O decyzji rządu poinformował dziś wiceminister obrony Oleh Uruskij. – Ta historia ciągnie się już dziesiątki lat. Okręt pozostaje w stoczni w Nikołajewie, niepotrzebnie zajmuje tam miejsce – powiedział.
Budowę krążownika Admirał fłota Sowietskowo Sojuza Łobow proj. 1164 Atłant rozpoczęto w 1984. Po 6 latach okręt – wykończony w 75% – został zwodowany.

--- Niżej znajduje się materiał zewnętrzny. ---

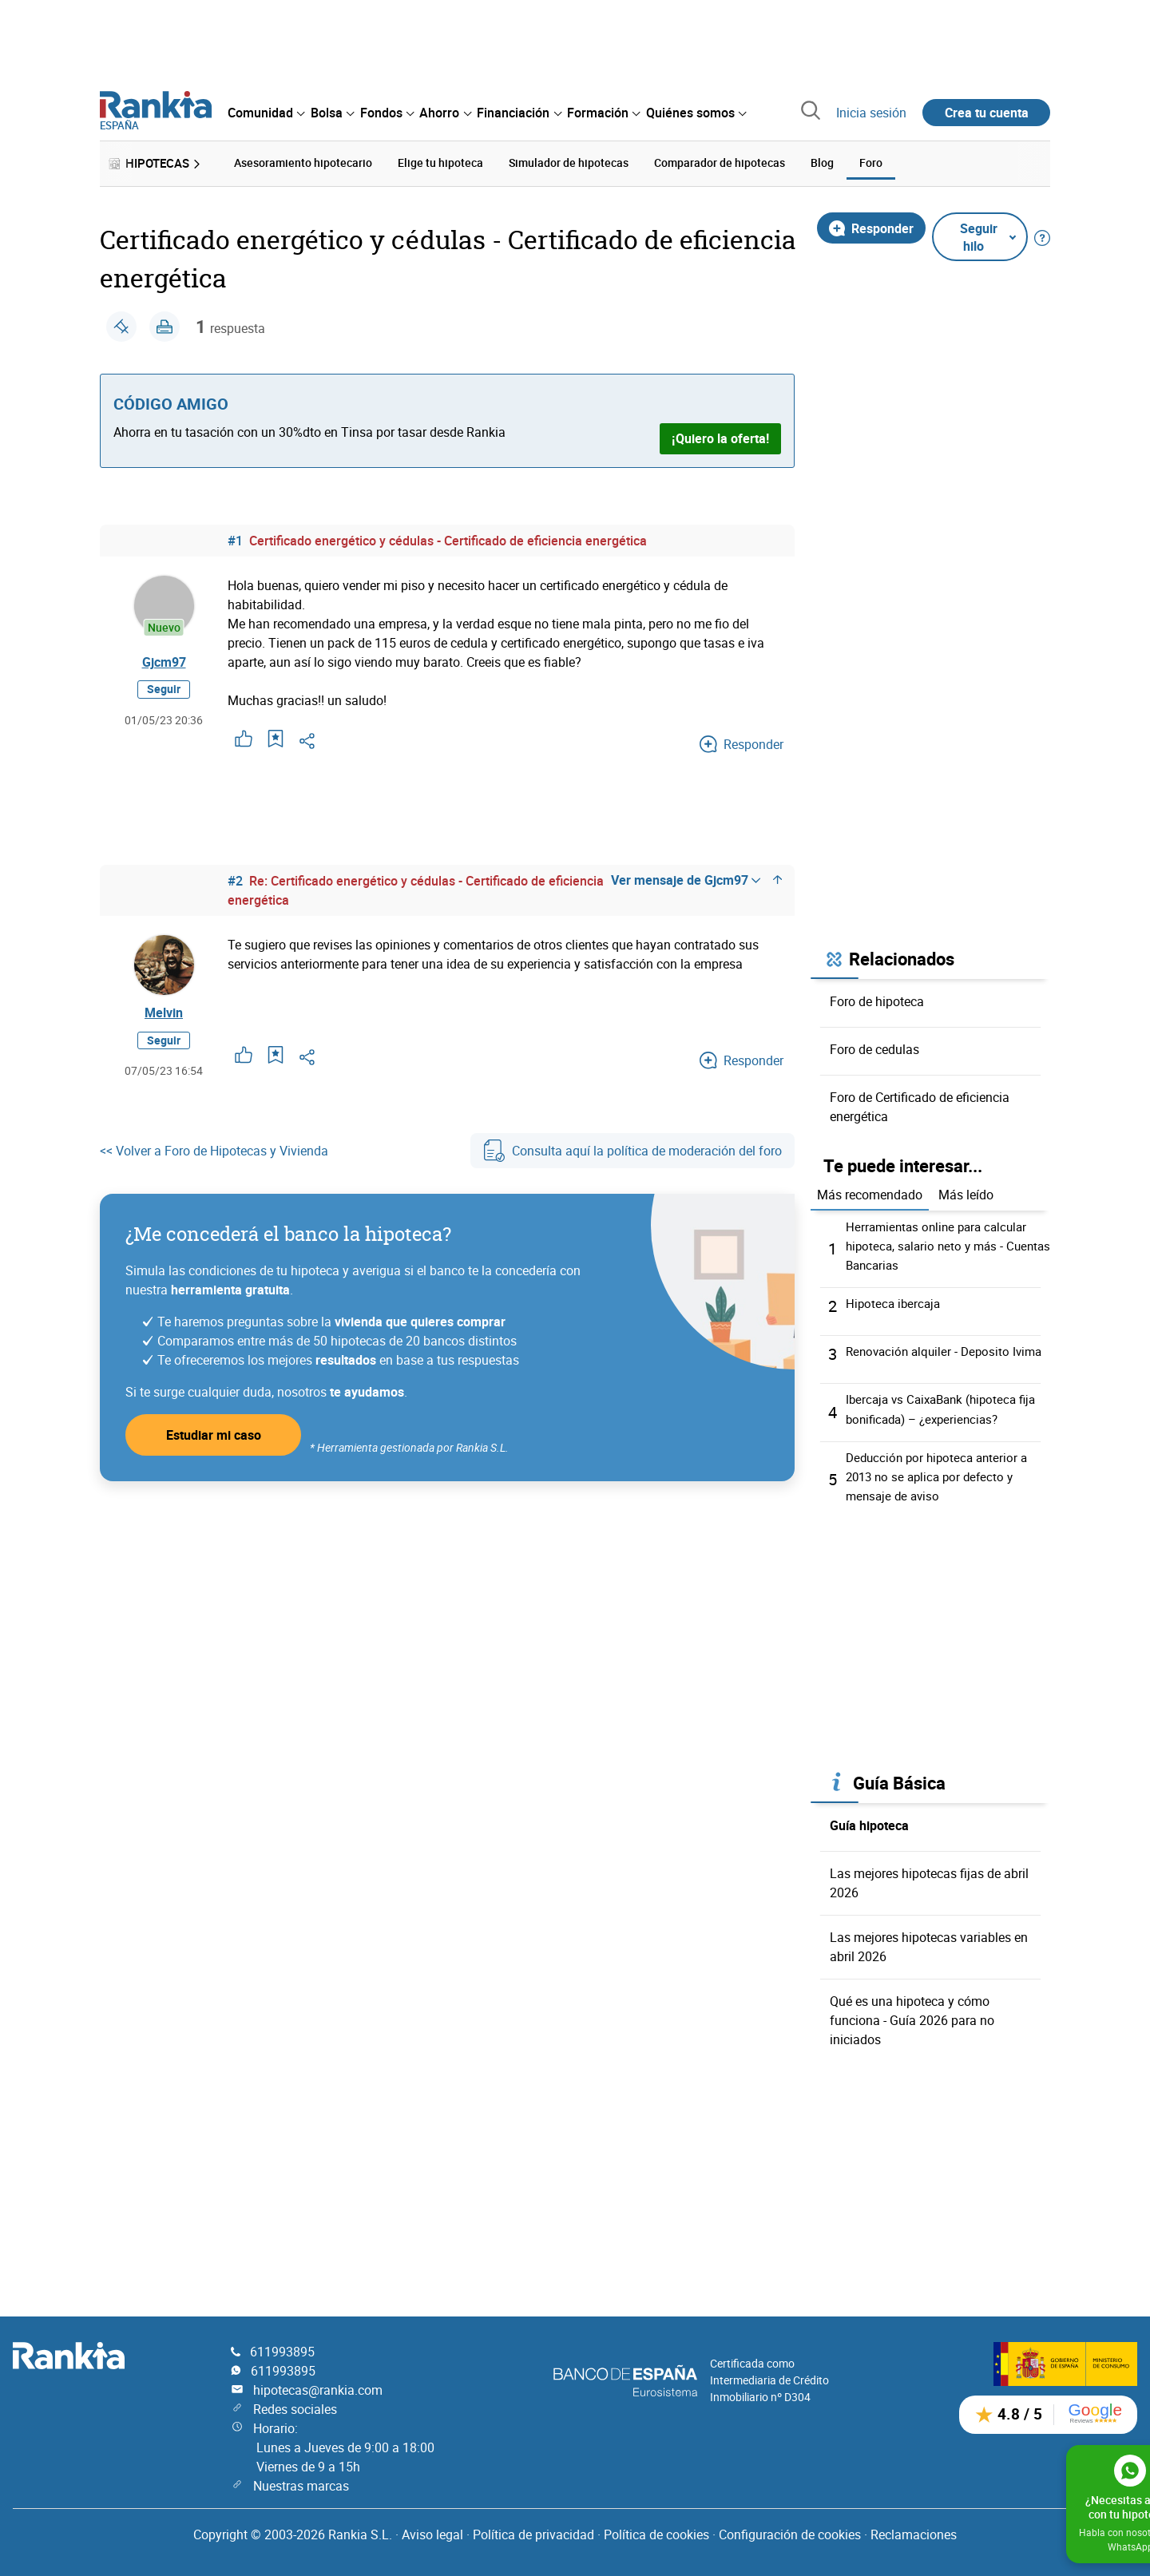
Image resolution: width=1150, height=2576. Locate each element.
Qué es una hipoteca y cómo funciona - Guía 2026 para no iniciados (912, 2027)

Po rozpadzie ZSRS, w 1993 krążownik przypadł w udziale nowo tworzonej flocie ukraińskiej i zyskał nową nazwę. Ukraińcy próbowali dokończyć jego budowę, ale już w 1996 zabrakło na to pieniędzy. Ostatecznie w 2017 MO Ukrainy oceniło, że okręt tej klasy nie jest mu potrzebny. W efekcie ówczesny prezydent Petro Poroszenko nakazał przygotowanie krążownika do sprzedaży. Być może tym razem decyzja będzie ostateczna.